In mostra “Lettere di un soldato della 1ª Guerra mondiale”

2 Febbraio 2017

PAGLIETA. Quando Dana Napolitano, studentessa vastese laureanda in Filologia moderna presso la facoltà di Lettere moderne dell’Università D’Annunzio di Chieti ha cominciato a leggere le lettere dal...

PAGLIETA. Quando Dana Napolitano, studentessa vastese laureanda in Filologia moderna presso la facoltà di Lettere moderne dell’Università D’Annunzio di Chieti ha cominciato a leggere le lettere dal fronte di un giovane soldato, non immaginava che quelle parole scritte con estrema difficoltà e con una grafia incerta, ma tanto amore per la sua terra e la sua gente, sarebbero state la fonte di ispirazione della sua tesi. E non solo. Il suo elaborato è stato così bello da colpire un docente teatino e i responsabili del museo di Paglieta. Le lettere divenute la tesi di Dana, saranno esposte a tempo indeterminato al museo della località frentana.

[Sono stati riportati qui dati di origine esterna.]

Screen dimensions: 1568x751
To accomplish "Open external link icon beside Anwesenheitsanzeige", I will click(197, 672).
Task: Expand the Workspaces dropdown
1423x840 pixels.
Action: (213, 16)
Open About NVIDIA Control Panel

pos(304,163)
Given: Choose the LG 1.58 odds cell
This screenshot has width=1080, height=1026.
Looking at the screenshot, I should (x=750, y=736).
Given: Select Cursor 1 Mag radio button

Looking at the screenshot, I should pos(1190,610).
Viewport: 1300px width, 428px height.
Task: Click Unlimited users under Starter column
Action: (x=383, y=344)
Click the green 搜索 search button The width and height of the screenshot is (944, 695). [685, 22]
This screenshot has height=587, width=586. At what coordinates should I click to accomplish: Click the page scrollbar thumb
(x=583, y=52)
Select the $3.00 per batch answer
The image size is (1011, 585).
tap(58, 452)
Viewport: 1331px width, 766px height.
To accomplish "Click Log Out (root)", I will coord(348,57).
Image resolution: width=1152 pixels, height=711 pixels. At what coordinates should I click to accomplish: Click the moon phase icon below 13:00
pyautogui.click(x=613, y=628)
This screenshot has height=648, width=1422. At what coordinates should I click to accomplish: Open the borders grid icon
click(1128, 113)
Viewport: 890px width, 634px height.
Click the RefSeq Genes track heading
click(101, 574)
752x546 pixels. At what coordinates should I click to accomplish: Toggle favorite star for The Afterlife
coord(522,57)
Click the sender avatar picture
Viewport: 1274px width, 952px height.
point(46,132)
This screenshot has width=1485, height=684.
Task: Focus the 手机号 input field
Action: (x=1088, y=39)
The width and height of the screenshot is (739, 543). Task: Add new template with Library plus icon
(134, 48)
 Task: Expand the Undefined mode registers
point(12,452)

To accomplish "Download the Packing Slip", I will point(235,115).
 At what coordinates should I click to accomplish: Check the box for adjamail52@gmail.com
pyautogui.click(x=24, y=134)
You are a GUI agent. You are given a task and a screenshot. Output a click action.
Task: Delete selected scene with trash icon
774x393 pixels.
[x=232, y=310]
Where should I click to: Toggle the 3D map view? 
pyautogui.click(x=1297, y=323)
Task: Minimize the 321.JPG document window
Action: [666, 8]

Il titolo è “Lettere di un soldato semicolto della prima guerra mondiale”. Dana è felicissima e ancora di più il padre Antonio che ha accolto la notizia con grande soddisfazione. Quanto sia doloroso per un giovane combattere in guerra è cosa nota. Quanto drammatico e traumatico sia veder morire altri giovani è assodato. Durante il primo conflitto mondiale (1915-1918) pochi sapevano leggere e scrivere. Molti ragazzi finiti al fronte erano analfabeti. «Dana», spiega il padre «ha raccolto le lettere di un giovane che aveva il privilegio di saper scrivere e raccontare la guerra». Il museo di Paglieta ha apprezzato la scelta dei testi, importanti dal punto di vista storico e che raccontano quel drammatico periodo. Dana Napolitano ha sempre avuto la passione della filologia e dello studio delle genti. Per lei è stato facile realizzare la raccolta di lettere e cogliere ciò che di meglio e interessante c’era riportando tutto nella sua tesi. Fra qualche giorno la sua fatica sarà esposta e visibile da tutti i visitatori del museo frentano. (p.c.)